DATA FOR THIS EXERCISE: Begin
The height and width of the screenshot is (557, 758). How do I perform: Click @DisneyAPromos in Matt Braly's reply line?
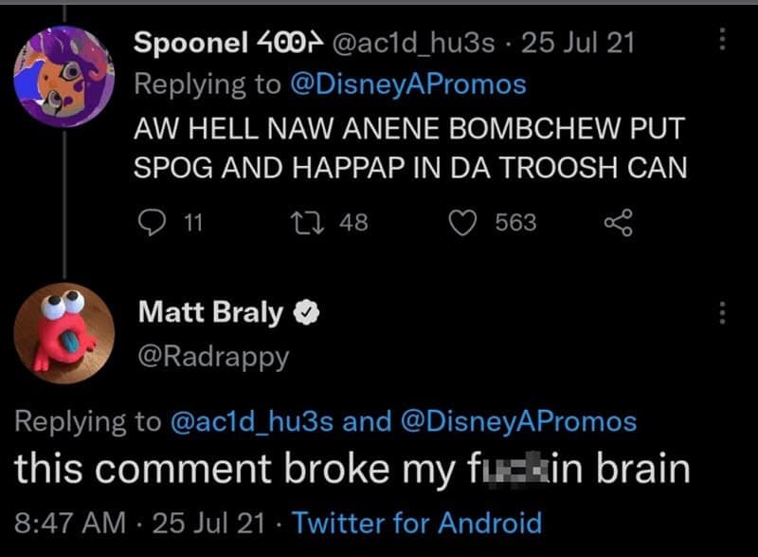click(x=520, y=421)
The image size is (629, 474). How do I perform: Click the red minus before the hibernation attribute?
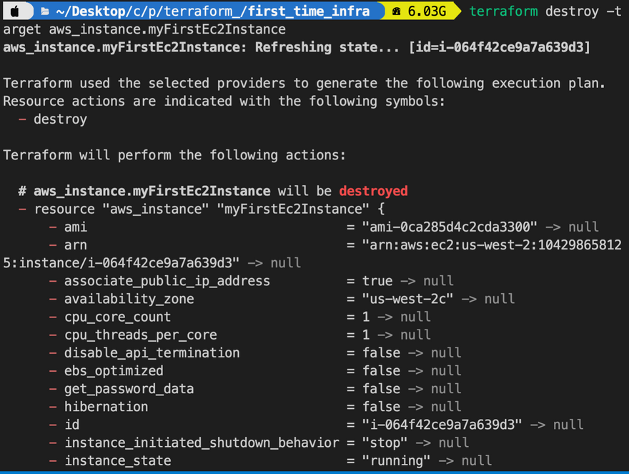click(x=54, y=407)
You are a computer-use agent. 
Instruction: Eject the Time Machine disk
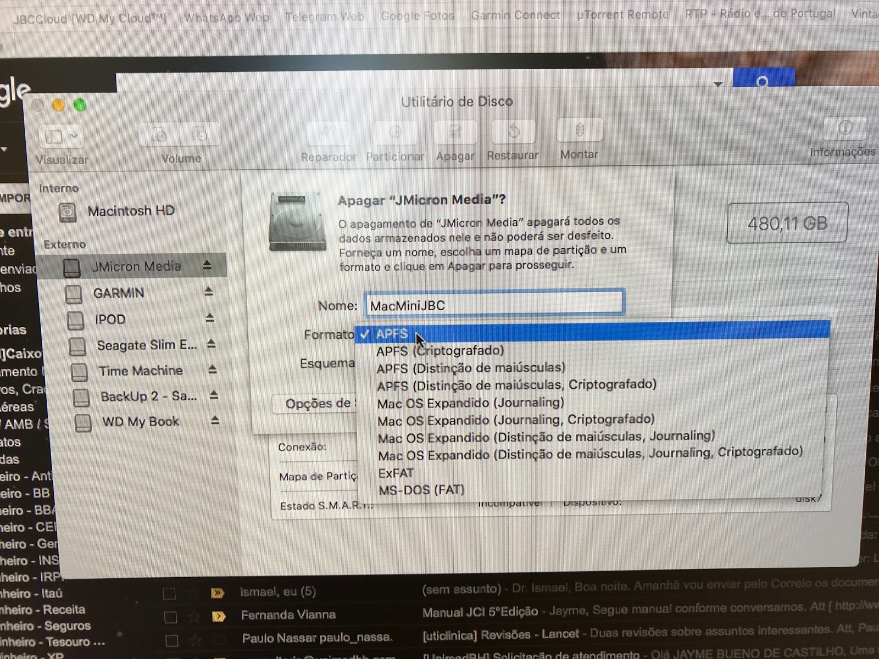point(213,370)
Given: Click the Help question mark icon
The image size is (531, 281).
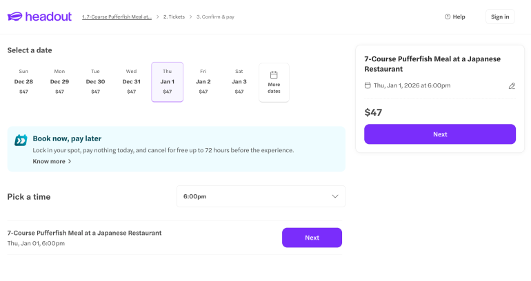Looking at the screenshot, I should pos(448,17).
DATA FOR THIS EXERCISE: End
Print all the entries exactly as they appear, without the pictures.

The height and width of the screenshot is (557, 758). How do I perform: Click @DisneyAPromos in Matt Braly's reply line?
click(x=520, y=421)
The image size is (629, 474). How do I perform: Click the red minus before the hibernation attribute?
click(x=54, y=407)
You are a computer-use agent. 
Instruction: Eject the Time Machine disk
point(213,370)
Given: Click the Help question mark icon
The image size is (531, 281).
Looking at the screenshot, I should pos(448,17).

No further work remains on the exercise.